Ahora bien, el despla­zamiento es constante: el mediador (condición necesaria) es propuesto como causa (condición suficiente). Un error de método que lleva a que, por ejemplo, ¡el hambre y la sed resulten de un neurotransmisor de la sensación y no de la falta de agua o de alimento! Esa flaqueza de método consiste en tomar el medio por la causa, y el órgano de transmisión por un puesto de mando.
Obvio: sin actividad cerebral no hay pensamiento, pero ¿se puede afirmar que el cerebro produce pensamiento solo en función de su actividad química, sin relación con el contexto social, cultural e histórico en el cual se produce?
            En un razonamiento casi sofístico, plantean que si un gen posibilita la producción de cierta proteína, y dicha proteína permite la realización de alguna actividad muscular, esa actividad será considerada determinada genéticamente. La subjetividad, la intencionalidad, los afectos, la motivación, las emociones quedan de lado, dicen, provisoriamente. Creen incluso posible descubrir la formula química no sólo de la conciencia, sino también de “la conciencia de la conciencia”.

※ ※ ※

Preguntas -
1. Enumera todo lo que, según el texto, queda de lado provisoriamente.
2. Responde a estas preguntas sobre el texto:
(a) ¿Qué condición se asigna al mediador y cuál a la causa?
(b) ¿Sin qué no hay pensamiento?
(c) Además de la conciencia, ¿de qué creen posible descubrir la fórmula química?
3. Reescribe el pasaje del texto que comienza con "Ahora bien, el" y continúa hasta "cual se produce?", sustituyendo "pensamiento" por "razonamiento".
Las entradas no guardan relación con el texto.

Entradas almacenadas
※ ※ ※

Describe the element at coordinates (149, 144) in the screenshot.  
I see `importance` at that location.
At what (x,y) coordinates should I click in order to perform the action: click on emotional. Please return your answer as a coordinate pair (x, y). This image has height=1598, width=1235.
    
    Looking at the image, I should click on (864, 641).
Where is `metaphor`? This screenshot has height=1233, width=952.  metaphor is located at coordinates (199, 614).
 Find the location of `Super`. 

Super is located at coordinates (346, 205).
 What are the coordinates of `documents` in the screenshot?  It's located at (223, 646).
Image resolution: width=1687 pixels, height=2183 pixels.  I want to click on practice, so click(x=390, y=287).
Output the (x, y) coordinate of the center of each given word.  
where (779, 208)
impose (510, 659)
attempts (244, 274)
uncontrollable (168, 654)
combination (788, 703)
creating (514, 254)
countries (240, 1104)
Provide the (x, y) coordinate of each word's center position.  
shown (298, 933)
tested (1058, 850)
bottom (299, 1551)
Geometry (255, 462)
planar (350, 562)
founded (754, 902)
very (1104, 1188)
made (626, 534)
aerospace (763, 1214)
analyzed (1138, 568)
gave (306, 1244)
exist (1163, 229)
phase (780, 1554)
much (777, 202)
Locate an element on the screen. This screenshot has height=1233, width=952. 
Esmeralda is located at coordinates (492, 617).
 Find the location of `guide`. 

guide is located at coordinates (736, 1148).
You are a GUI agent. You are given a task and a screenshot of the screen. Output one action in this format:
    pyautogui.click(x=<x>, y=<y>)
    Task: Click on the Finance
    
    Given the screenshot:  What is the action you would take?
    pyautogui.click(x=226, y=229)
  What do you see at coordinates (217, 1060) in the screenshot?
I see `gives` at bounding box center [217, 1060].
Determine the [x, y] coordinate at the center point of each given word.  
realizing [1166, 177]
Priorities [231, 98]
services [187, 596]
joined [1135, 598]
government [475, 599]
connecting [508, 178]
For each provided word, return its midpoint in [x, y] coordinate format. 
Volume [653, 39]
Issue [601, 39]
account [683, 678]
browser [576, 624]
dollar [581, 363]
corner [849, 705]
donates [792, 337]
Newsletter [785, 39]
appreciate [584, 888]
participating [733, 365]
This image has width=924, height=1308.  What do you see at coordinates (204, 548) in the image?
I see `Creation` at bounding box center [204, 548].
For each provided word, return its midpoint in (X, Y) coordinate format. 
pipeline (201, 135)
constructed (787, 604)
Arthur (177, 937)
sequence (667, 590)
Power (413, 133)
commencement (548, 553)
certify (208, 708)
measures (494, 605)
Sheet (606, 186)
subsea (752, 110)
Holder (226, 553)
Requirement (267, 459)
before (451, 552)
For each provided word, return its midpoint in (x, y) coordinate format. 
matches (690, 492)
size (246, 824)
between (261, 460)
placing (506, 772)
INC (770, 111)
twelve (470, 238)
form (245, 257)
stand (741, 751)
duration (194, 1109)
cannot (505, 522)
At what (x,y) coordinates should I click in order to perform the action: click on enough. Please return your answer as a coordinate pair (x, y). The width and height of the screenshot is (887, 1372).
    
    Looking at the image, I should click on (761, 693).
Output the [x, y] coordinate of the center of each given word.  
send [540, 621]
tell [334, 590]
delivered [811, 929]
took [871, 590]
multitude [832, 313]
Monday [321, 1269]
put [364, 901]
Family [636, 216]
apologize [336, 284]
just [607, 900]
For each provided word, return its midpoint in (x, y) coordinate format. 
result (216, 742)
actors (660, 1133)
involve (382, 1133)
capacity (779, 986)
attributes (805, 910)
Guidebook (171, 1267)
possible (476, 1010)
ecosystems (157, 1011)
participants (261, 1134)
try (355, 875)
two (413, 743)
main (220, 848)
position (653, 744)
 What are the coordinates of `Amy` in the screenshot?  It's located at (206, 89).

※ ※ ※

Respuestas -
1. La subjetividad, la intencionalidad, los afectos, la motivación y las emociones.

2.
(a) Al mediador, la condición necesaria; a la causa, la condición suficiente.
(b) Sin actividad cerebral.
(c) De "la conciencia de la conciencia".

3.
Ahora bien, el despla­zamiento es constante: el mediador (condición necesaria) es propuesto como causa (condición suficiente). Un error de método que lleva a que, por ejemplo, ¡el hambre y la sed resulten de un neurotransmisor de la sensación y no de la falta de agua o de alimento! Esa flaqueza de método consiste en tomar el medio por la causa, y el órgano de transmisión por un puesto de mando.
Obvio: sin actividad cerebral no hay razonamiento, pero ¿se puede afirmar que el cerebro produce razonamiento solo en función de su actividad química, sin relación con el contexto social, cultural e histórico en el cual se produce?